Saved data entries
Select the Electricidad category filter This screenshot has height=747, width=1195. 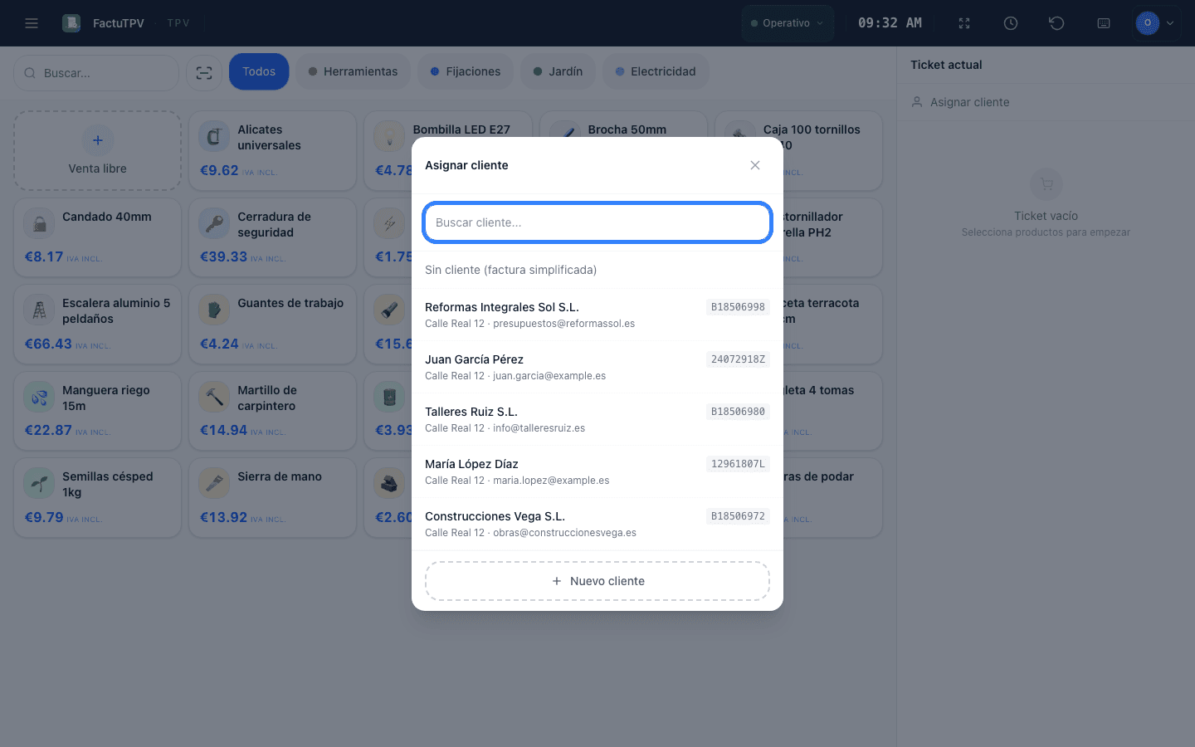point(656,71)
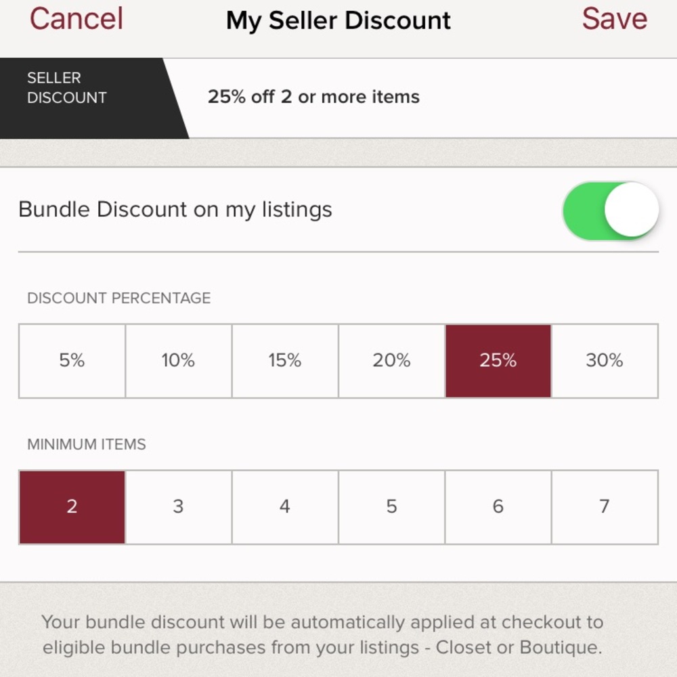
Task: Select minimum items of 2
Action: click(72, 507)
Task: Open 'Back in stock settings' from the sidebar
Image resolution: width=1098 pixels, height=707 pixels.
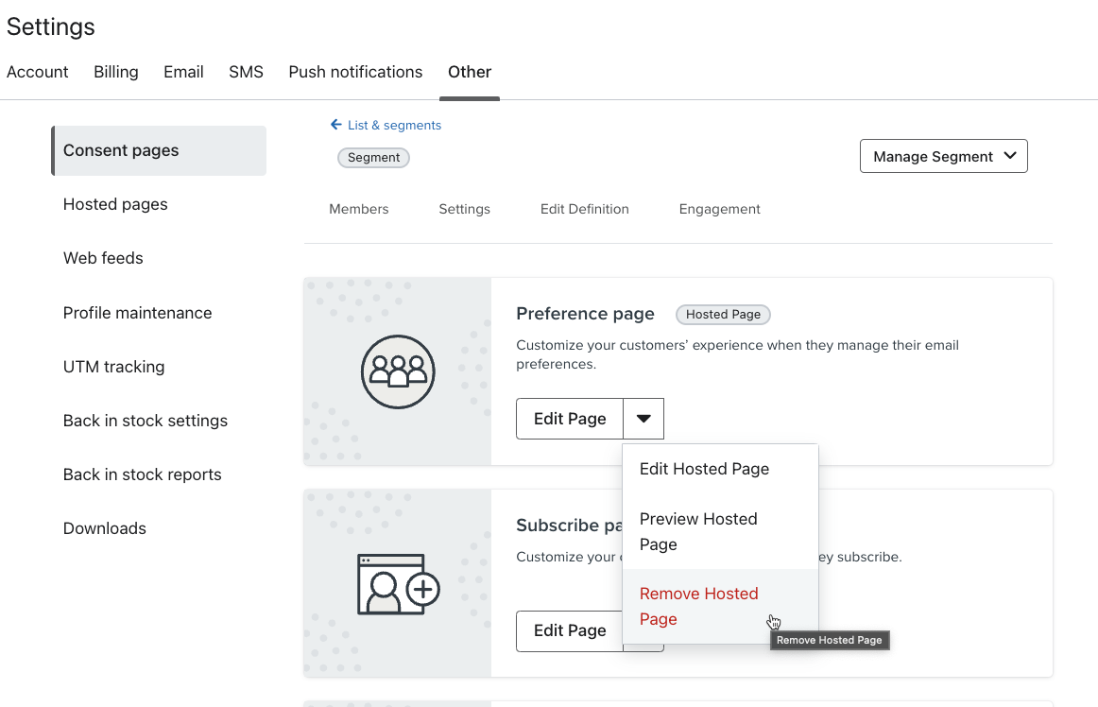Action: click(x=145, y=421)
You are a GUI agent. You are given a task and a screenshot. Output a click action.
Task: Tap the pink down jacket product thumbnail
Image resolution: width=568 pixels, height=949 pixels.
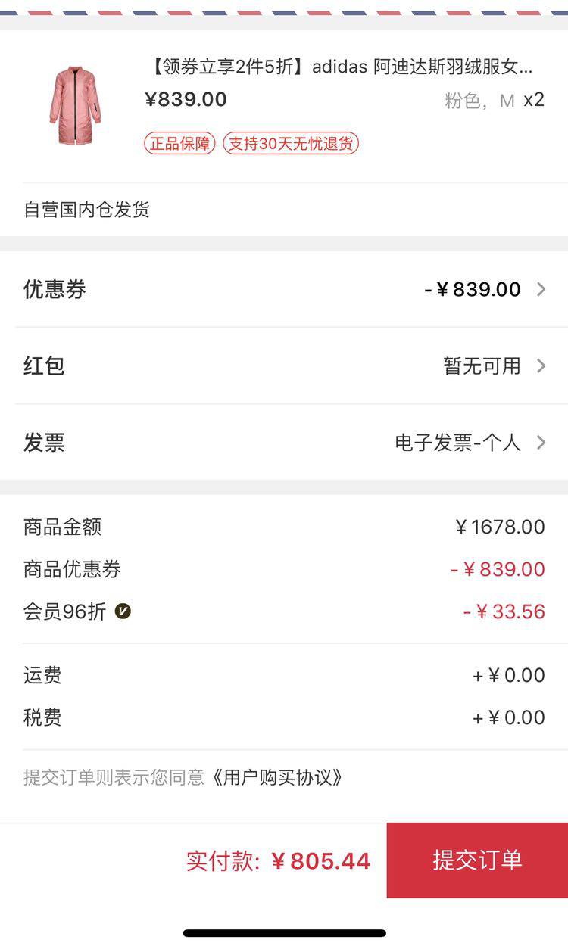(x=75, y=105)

### [Exercise goal]
Nothing but the lines from the line containing "Task: Tap the" through the last line of the records above should be written out, exactly and without the pictures.

### [Output for this task]
Task: Tap the pink down jacket product thumbnail
Image resolution: width=568 pixels, height=949 pixels.
(x=75, y=105)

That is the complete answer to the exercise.